The future is for a Passwordless scheme. According to Gartner, by 2022, 60 percent of large global enterprises and 90 percent of mid-size enterprises will implement passwordless methods in more than 50 percent of use cases.

This article will list its benefits and the prominent cyberattacks that can be prevented by utilizing it.

Passwordless authentication benefits

  1. Improve security: According to the Verizon Data Breach Investigation Report (DBIR), 81% of hacking-related data breaches are caused by compromised, weak, and sometimes stolen passwords. Traditional passwords are the most significant attack vector utilized by cybercriminals to infiltrate IT systems. The nature of conventional passwords makes them easy to reuse and share with others, so they are very susceptible to cyberattacks.

  2. Enable convenience: By utilizing Passwordless, a user does not need to remember passwords which streamlines the authentication mechanism. On the other hand, most current IT systems require a complex and lengthy password to authenticate users. Such passwords are difficult to remember, and most novice users write them on paper or store them in a text file, making them vulnerable to theft.

  3. Reduce IT support expenses: Maintaining traditional passwords requires continual work from IT staff to keep the system running. For instance, non-tech-savvy users commonly lose or forget their passwords and request a new one. Reducing the number of support tickets and avoiding wasting user's time while waiting for their new passwords are significant benefits from adopting the passwordless authentication scheme.

What prevalent cyberattacks can be mitigated by using it?

Password spraying Password spraying is a kind of a password attack technique where attackers try to access many accounts (e.g., using account username) by using common ones. Nordpass has a list of the top 200 most common passwords used during 2020. The attack is used against single sign-on (SSO) applications (e.g., cloud apps) and email accounts.

Credentials stuffing Credentials stuffing is a cyberattack where attackers use a specific service's stolen credentials (e.g., Facebook) and use them to access another unrelated service (e.g., Gmail). This attack is possible because many users utilize the same passwords to access more than one account. The stolen credentials used during this attack are commonly obtained from previous data breaches and darknet marketplaces (e.g., TOR darknet) that promote trending freshly stolen credentials. Some successful credential stuffing attacks are HSBC bank and Spotify.

Spear Phishing Spear phishing is a kind of phishing that uses a customized attack against target entities. Attackers collect information about their target before creating a personalized campaign. For example, adversaries utilize open-source intelligence (e.g., social media profiles, public records, commercial databases, newspapers, journals) to search about their target. Then customize an email message -based on the collected info- that looks appears to originate from a legitimate entity, and finally try to convince them to reveal sensitive information such as login credentials.

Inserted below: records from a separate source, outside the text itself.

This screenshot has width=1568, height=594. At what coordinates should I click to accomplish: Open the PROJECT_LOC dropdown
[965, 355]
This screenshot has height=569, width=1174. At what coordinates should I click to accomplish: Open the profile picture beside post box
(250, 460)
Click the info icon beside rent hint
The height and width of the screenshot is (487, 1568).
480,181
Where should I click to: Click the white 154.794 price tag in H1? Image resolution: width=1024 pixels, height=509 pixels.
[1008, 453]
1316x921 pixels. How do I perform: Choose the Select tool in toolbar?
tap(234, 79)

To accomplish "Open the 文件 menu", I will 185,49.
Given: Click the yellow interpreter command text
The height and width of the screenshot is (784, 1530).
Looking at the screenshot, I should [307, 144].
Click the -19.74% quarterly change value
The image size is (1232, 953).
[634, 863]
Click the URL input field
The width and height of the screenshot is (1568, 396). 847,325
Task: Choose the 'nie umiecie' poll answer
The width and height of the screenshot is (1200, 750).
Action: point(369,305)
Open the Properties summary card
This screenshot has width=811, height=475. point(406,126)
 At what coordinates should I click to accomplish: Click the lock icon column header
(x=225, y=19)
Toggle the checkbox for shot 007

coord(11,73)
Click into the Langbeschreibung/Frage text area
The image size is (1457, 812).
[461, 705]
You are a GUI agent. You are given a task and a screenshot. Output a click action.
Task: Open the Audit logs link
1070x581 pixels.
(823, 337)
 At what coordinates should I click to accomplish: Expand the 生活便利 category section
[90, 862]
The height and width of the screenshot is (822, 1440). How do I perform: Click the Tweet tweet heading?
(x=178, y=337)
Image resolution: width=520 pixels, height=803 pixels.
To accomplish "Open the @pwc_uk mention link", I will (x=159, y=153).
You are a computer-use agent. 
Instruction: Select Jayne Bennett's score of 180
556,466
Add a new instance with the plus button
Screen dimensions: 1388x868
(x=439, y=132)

Brute Force Attack In brute force attack, adversaries try to guess a victim account password using all possible letters, numbers, and symbols combination to form the correct password. Such an attack is time-consuming, and modern authentication systems can stop it easily. However, many legacy systems are still vulnerable to it.


Legacy password-only authentication systems become obsolete. Most data breaches could be stopped by utilizing passwordless authentication. Using passwordless will not only improve security, but it will also result in a better user experience and save IT support expenses.